RECORDS Block Start

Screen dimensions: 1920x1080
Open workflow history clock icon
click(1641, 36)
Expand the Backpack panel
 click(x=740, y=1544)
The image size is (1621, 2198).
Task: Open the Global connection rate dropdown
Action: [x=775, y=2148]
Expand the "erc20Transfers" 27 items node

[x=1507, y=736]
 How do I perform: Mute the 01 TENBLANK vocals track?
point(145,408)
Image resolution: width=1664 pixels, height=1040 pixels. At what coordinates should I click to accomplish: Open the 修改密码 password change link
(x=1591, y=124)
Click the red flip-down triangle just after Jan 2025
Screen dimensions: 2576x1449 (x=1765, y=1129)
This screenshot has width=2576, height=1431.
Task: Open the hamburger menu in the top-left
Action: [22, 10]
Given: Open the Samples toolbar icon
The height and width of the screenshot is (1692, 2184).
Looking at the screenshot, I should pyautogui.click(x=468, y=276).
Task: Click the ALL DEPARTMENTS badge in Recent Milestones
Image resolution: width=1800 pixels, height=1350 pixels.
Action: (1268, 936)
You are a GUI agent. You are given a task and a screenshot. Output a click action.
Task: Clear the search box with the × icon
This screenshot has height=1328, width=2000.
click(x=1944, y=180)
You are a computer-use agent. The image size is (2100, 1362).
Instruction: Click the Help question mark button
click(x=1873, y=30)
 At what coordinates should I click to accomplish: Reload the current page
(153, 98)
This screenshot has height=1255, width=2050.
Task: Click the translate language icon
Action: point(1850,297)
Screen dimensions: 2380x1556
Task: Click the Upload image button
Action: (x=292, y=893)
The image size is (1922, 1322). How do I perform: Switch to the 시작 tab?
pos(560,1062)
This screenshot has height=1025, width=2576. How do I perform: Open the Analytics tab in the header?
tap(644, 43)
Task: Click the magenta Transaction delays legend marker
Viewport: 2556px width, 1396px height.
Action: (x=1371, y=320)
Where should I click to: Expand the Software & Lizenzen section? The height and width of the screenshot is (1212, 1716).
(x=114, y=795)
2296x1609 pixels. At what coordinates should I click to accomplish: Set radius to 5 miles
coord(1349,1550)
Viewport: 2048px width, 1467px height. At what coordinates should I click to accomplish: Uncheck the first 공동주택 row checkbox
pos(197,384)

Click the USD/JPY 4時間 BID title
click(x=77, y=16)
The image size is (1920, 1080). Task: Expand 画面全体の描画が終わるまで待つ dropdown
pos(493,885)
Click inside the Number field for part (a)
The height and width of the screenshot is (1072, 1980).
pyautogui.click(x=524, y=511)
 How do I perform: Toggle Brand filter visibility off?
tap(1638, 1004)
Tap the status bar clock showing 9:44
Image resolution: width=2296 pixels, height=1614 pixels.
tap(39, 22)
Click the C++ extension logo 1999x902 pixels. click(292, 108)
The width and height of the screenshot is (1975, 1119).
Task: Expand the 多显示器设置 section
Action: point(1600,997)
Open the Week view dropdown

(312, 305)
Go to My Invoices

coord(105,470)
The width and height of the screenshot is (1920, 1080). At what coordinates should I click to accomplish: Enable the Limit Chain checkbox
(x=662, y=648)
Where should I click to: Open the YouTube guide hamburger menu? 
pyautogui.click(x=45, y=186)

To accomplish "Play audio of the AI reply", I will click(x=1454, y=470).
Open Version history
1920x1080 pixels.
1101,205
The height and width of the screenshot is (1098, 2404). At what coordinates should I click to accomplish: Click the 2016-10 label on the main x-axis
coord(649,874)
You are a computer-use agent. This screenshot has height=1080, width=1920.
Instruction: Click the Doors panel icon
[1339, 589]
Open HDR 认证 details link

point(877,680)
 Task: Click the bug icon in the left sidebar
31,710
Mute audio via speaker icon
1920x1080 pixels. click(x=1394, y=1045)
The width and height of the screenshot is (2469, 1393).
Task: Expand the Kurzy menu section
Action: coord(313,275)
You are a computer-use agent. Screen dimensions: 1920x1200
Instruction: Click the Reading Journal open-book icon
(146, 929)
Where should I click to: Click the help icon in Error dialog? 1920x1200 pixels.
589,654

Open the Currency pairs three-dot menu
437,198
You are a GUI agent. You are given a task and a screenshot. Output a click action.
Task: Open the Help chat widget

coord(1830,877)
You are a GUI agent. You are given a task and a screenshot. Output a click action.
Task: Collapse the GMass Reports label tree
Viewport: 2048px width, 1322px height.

RECORDS Block End

## WORK TASK
Within the records above, each line containing "computer" is to be returned.

## ANSWER SECTION
You are a computer-use agent. The image size is (2100, 1362).
You are a computer-use agent. This screenshot has height=1080, width=1920.
You are a computer-use agent. Screen dimensions: 1920x1200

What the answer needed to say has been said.